We often hear about the benefits of journaling, which include boosting your memory and expanding your IQ, but did you know that keeping a journal can also help with self-care?
Between balancing our jobs, social lives, and sometimes even kids, it can be easy to forget to take care of ourselves. That’s why making journaling a daily practice is one of the simplest ways to put yourself first.
Here are five ways a journal can help with self-care:
This makes perfect sense considering a journal is a great way to document all your feel-good memories. By documenting the positive things in your life, you can then revisit them any time you need a boost in confidence.
Journals also boost self-esteem because they act as a record of your accomplishments and help you set personal goals. By tracking your progress, you can see your self-growth and feel good about how far you’ve come.
In our social media world, it can be hard to unplug. But if you make journaling part of your daily routine, it can serve as the perfect excuse to get away from tech and focus on yourself.
Carving out alone time has a myriad of benefits, according to an infographic created by Happify. Not only does it help you unwind, but is also reboots your brain, allows you time for deep thinking, and can help enhance your relationships (absence makes the heart grow fonder, right?).
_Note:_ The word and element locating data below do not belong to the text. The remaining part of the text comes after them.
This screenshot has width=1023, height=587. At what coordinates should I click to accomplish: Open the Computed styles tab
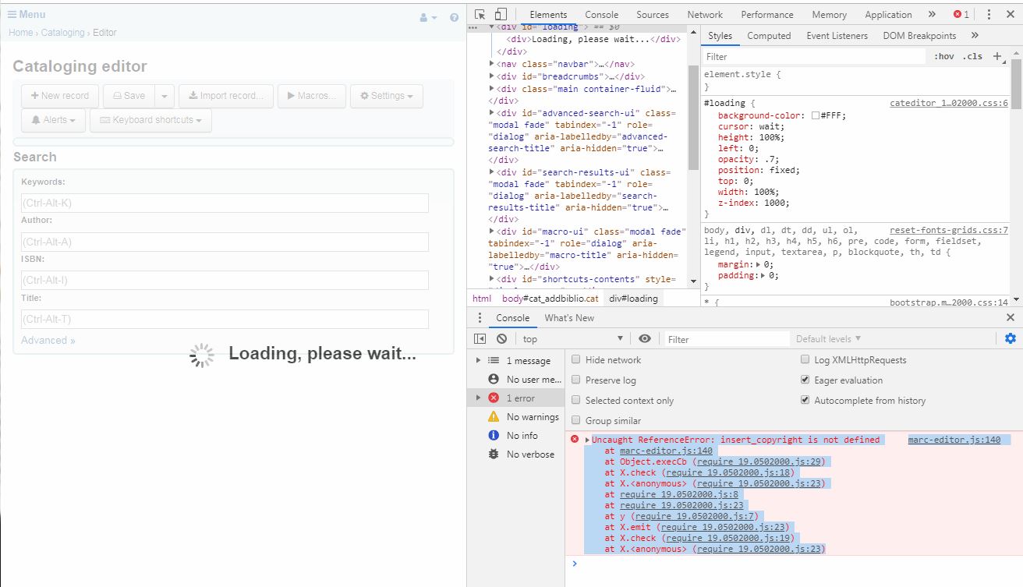pyautogui.click(x=769, y=36)
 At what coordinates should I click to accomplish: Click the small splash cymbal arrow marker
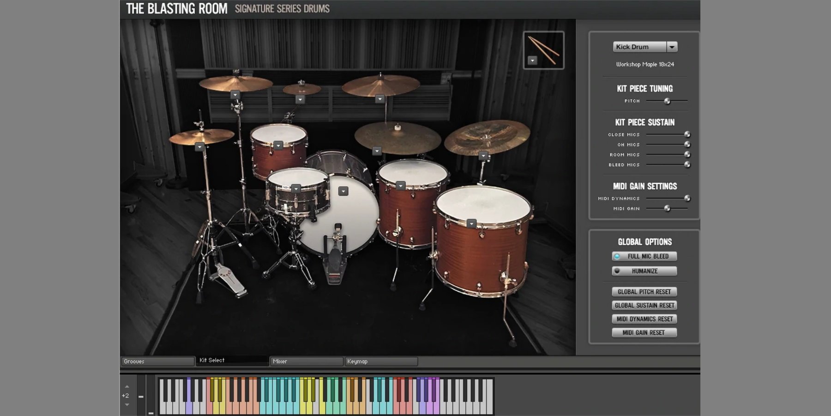(300, 99)
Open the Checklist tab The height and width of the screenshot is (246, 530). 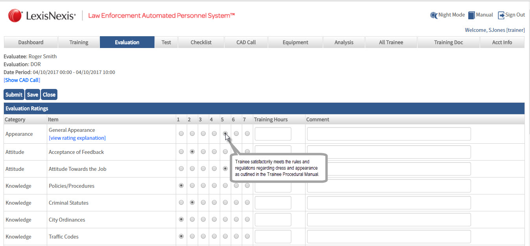(x=201, y=42)
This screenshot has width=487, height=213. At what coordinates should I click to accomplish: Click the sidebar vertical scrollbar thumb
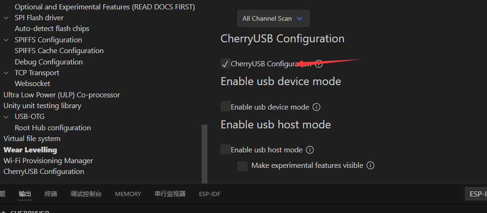coord(204,153)
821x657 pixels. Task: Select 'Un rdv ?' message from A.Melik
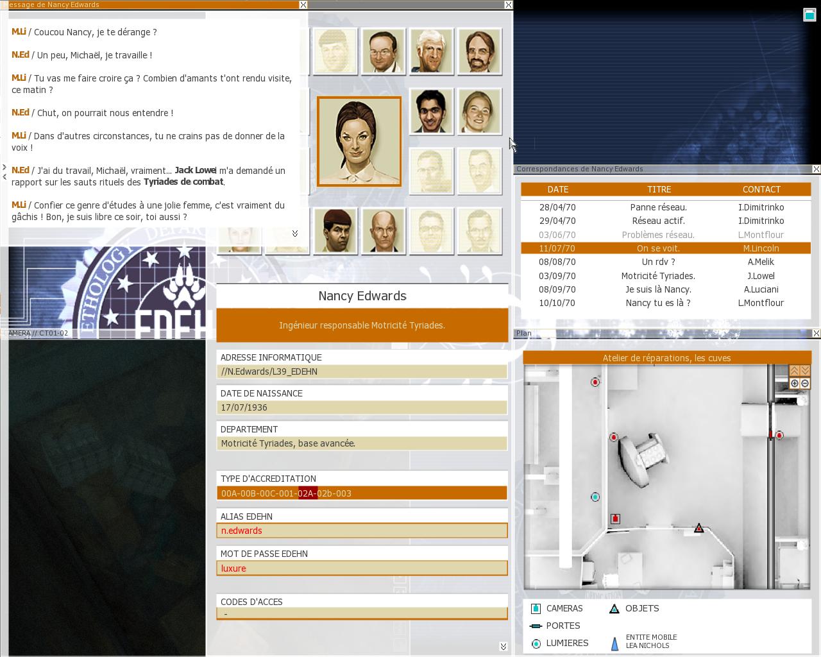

Another reason journaling is a great excuse to unplug is because social media doesn’t do us any favours when it comes to our moods. In fact, a 2013 study found that one in three people actually feel worse after visiting Facebook because other people’s posts make them feel dissatisfied with their own lives.
Keeping your thoughts and feelings bottled up is one way to create unnecessary stress, which is why keeping a journal is an easy solution. Not only will writing out your feelings help you work through your problems, but it will allow you to look at the situation objectively.
A 2011 study published in the journal Science proved this by comparing students who wrote down their exam worries before taking the big test and those who didn’t. What they discovered was that those who used a journal were better able to ease their anxieties.
“It might be counterintuitive, but it's almost as if you empty the fears out of your mind,” said researcher Sian Beilock, an associate professor of psychology at the University of Chicago. “You reassess that situation so that you're not as likely to worry about those situations because you've slain that beast.”
Just like painting, dancing, and singing, journaling is a form of art and practicing it daily can increase your creativity. But what does this have to do with self-care? Studies show that being creative can actually make you happier.
“Imagining and creating give us a sense of purpose,” Tony Wagner, Expert In Residence at Harvard University’s Innovation Lab, told CNN.
Maintaining a positive mood can also help us be more open-minded. Psychologist Dr. Shelley Carson told Greatist, “Increases in positive mood broaden attention and allow us to see more possible solutions to creative problems.”
Finding self-acceptance is no easy task, but a journal can help you get there. This is because journals let you get to know yourself in a safe space. At the same time, the act of journaling forces you to reflect on yourself and your life as you work through your thoughts. Writer Deborah Robbins can attest to this.
In a post for The Mighty, Robbins revealed that journaling for 30 days helped her accept her complex regional pain syndrome (CRPS) diagnosis.
“The 30-day challenge forced me to look at my life and realize what is really important,” she wrote last month. “It doesn’t matter what diagnosis the doctor throws my way, what challenges I face on a daily basis, or what I am no longer able to do. What matters is that I take the life I have, challenges and all, and I step up as a warrior and choose to own it.”